Hinge joint in the elbow- moves arm up and down

Radius

Palm rotation- forearm bone that twists

Tibia

Bone within the foot responsible for up/down and side movement

Humerus

Long bone within the arms located near the bicep/tricep

Fibula

Bone near the knee, responsible for joint movement

Patella

The knee bone itself; also serves to allow quadriceps tendons to connect with the lower leg

Carpal

The bone located within the wrist that connects to the fingers and serves as the “base” of the hand

Metacarpals

Middle finger bones

Phalanges

Lower finger bones

Ball/Socket Joints

Bones located near areas such as the shoulder or hip typically have a ball-like shape near the end of their structure to allow 180-360 degree movement of an apendage.

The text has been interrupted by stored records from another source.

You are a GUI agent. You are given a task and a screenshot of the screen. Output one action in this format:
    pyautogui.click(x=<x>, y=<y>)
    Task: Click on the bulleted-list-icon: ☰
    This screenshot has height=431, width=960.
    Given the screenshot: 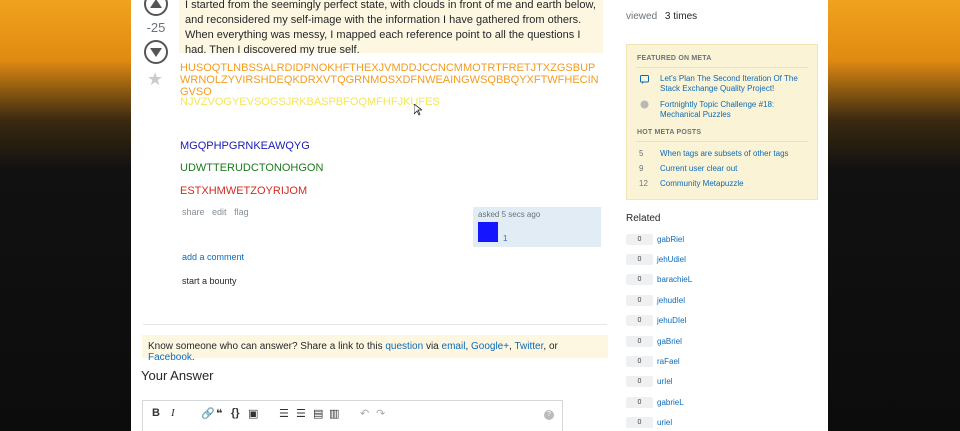 What is the action you would take?
    pyautogui.click(x=301, y=414)
    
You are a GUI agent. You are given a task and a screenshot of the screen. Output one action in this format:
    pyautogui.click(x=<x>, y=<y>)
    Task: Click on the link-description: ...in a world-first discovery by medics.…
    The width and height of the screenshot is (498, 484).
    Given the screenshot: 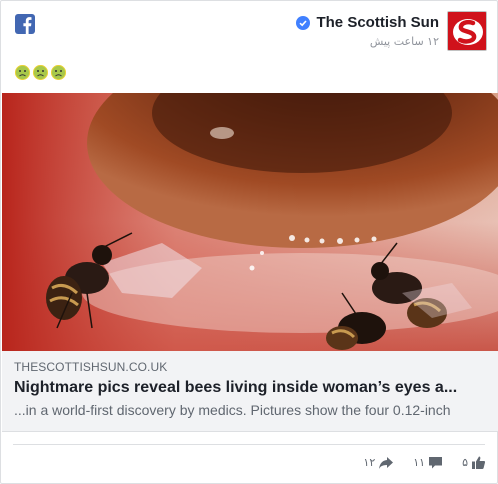 What is the action you would take?
    pyautogui.click(x=232, y=410)
    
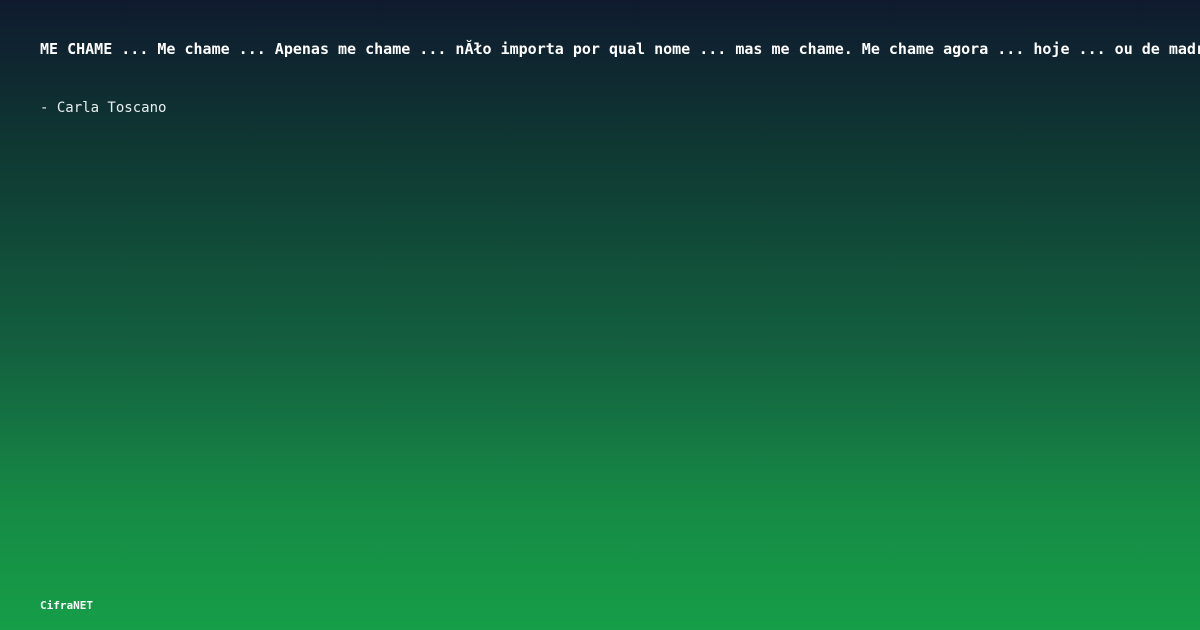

Other bones such as the clavicle and scapula tend to form structures that allow the ball socket joints to fit into the skeleton.

Pelvic girdle

Located near the lower body, made up of a collection of bones such as the Pubis, ischium, Trillium

Patella

Knee bone- irregular

Vertebral Column

Series of repeating bones that surround the spinal chord

Sections of the Vertabral Column

Cervical (Neck)

Thoracic (Connected to the ribs)

Lumbar (Bones unfused to vertebrae)

Sacrum (Fused to sacral vertebrae such as pelvis; attachment join for muscles)

Coccyx (end of vertebrae)

Long bones

A long bone is usually located in the Appendicular skeletal system, such that they are a bone for the body’s limbs and appendages. The muscles surrounding them exert force onto the bones, similar to a lever, to create movement and generate mechanical force.

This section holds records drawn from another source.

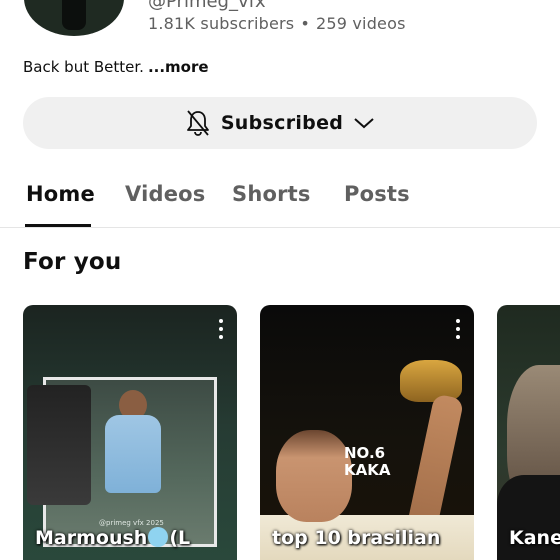 This screenshot has width=560, height=560. What do you see at coordinates (58, 226) in the screenshot?
I see `active-tab-indicator` at bounding box center [58, 226].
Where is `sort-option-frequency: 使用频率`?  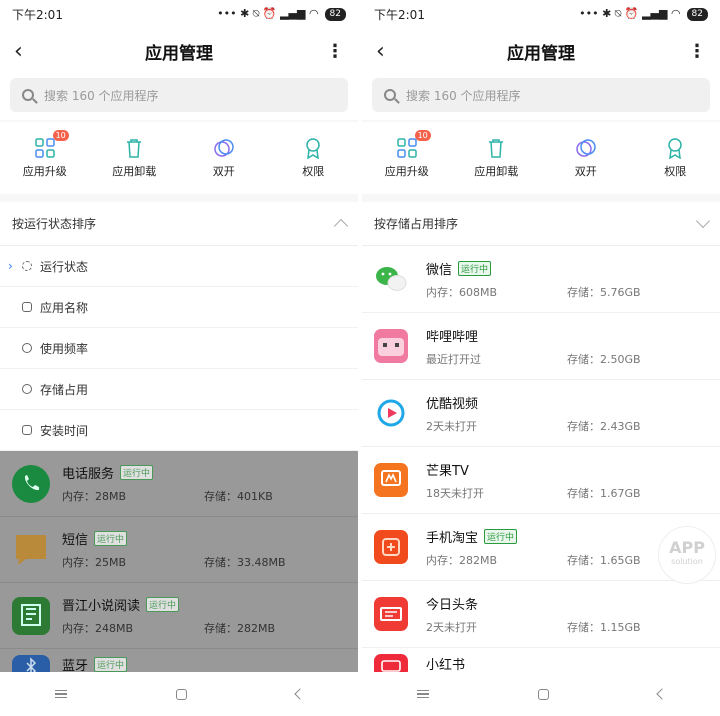
sort-option-frequency: 使用频率 is located at coordinates (179, 348).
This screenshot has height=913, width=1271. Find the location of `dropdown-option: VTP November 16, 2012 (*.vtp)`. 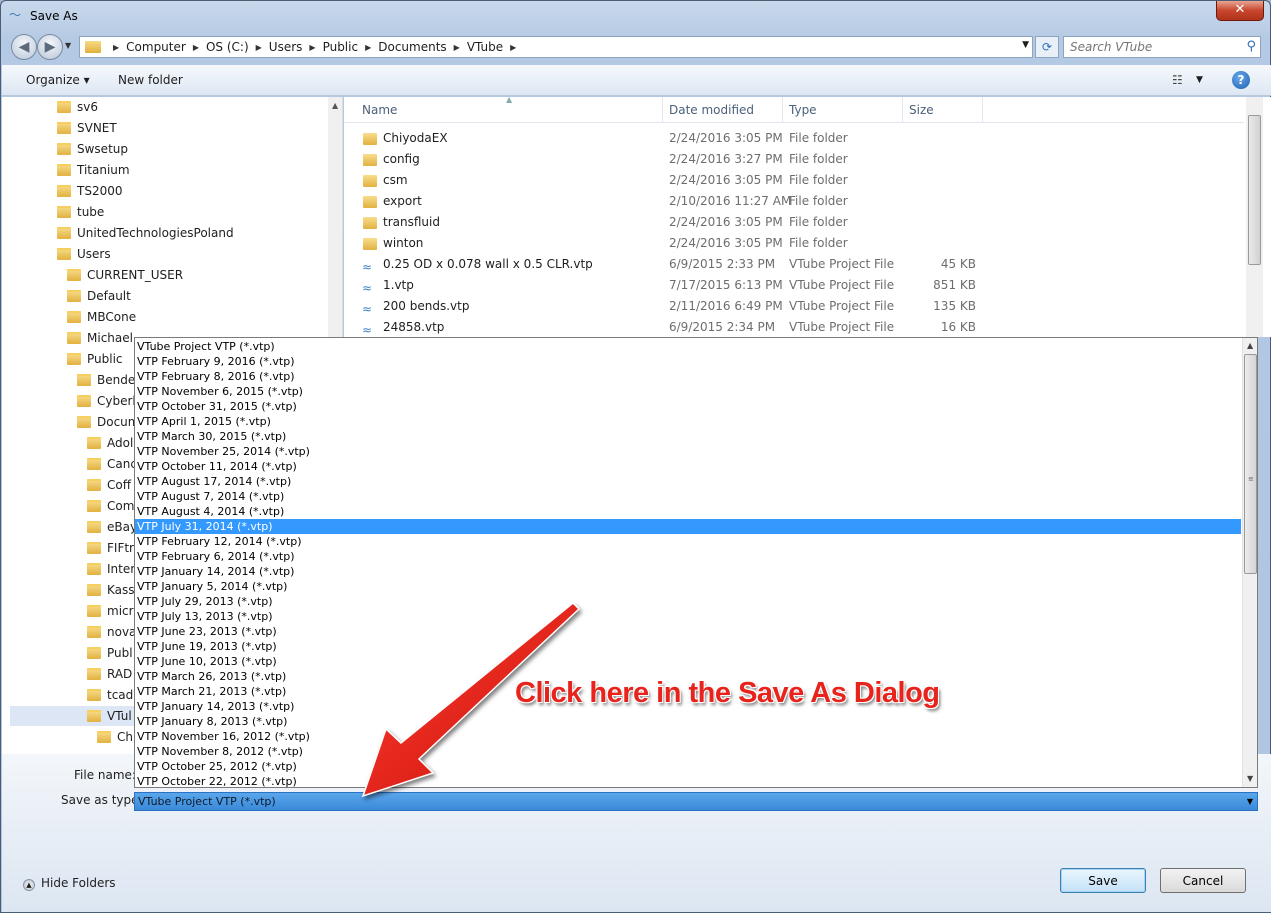

dropdown-option: VTP November 16, 2012 (*.vtp) is located at coordinates (688, 736).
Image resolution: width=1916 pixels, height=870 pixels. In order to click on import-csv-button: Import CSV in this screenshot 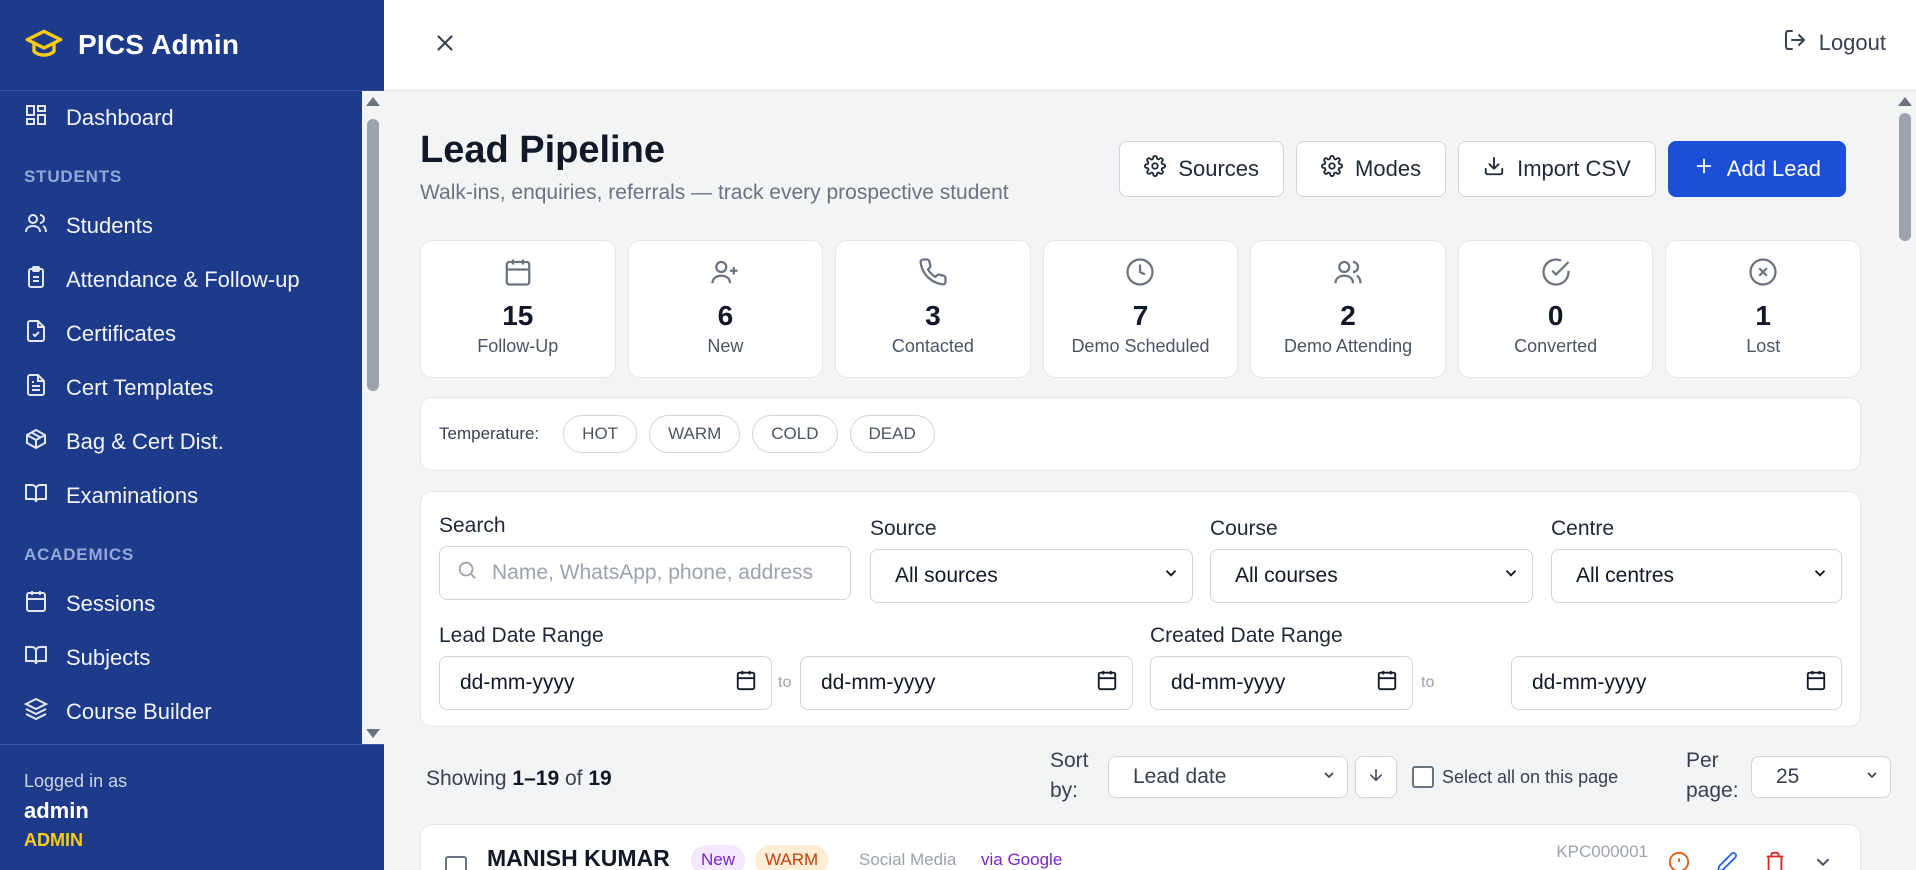, I will do `click(1557, 169)`.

They also store the majority of the body’s bone marrow and produce blood cells.

Epiphysis

End of a long bone, red bone marrow, spongey bone

Diaphysis

Middle of bones, yellow bone marrow, compact bone

Distinguish compact bone and cancellous bone

Cancellous bone (spongey bone):

• Air pockets

• Red bone marrow

• Supported by cartilage and meniscus (shock absorber)

• Force exerted in the top of the bone allows bouncy/elastic movement

Compact bone

• Strong, durable

• In middle of bone to prevent breaking/snapping

• Yellow bone marrow

Periosteum

Membrane of bones, living tissue, contain osteoblasts (cells responsible for bone growth and stability)

Growth plate

Found in epiphysis, bone growth in length, once mature, growth plate fuses to form epiphyseal line

Short bones

Small, compact bones that generally serve as the base for smaller bones. They are light, strong, and composed of cancellous bone with a thin layer of compact bone on the outside.

Examples:

• Tarsels

• Carpals

Flat bones

Bones that protect vital organs, such as the skull and sternum. They are also areas for muscle attachment, such that muscles positioned higher than the bone itself can exert force (eg, mandibles).

Sesamoid Bones

Bones that grow within tissue rather than externally. Usually, sesamoid bones serve a particular function, and many are also irregular bones (eg, the patella).

Ossification

The process in which bone develops; from cartilage to bone.

Cartilage

Living tissue that is generally harder than muscle tissues.

Cartilage components and their purpose

Chondroblasts- active growing cells

Chondrocytes- mature cell from of cartilage

Osteogenic pathway

A distinct process in which a bone can develop from; such that there are two types, intramembranous ossification, and endochondral ossification.

Endochondral ossification

The process in which bone develops from cartilage; such that is serves as a precursor/template to bones themselves

Intramembranous ossification

The process in which bone develops directly from mesenchyme; such that bones are developed from connective tissue found in an embryo.

Length in a bone is grown through:

-the epiphyseal plates, in which tissue grows and cells divide. This growth, located within the such plates grow upwards.

Diameter in a bone is grown through:

-osteoblast deposits which are formed in thin layers underneath the periosteum.

Factors effecting bone growth

• Physical stress- bone withdrawn from gravity eg. weight lifting

• Hormone activity- stimulates formation of new bone tissue

• Nutrition

Osteoporosis

A condition that characterises the slow degradation of the bones or cartilages within the human body.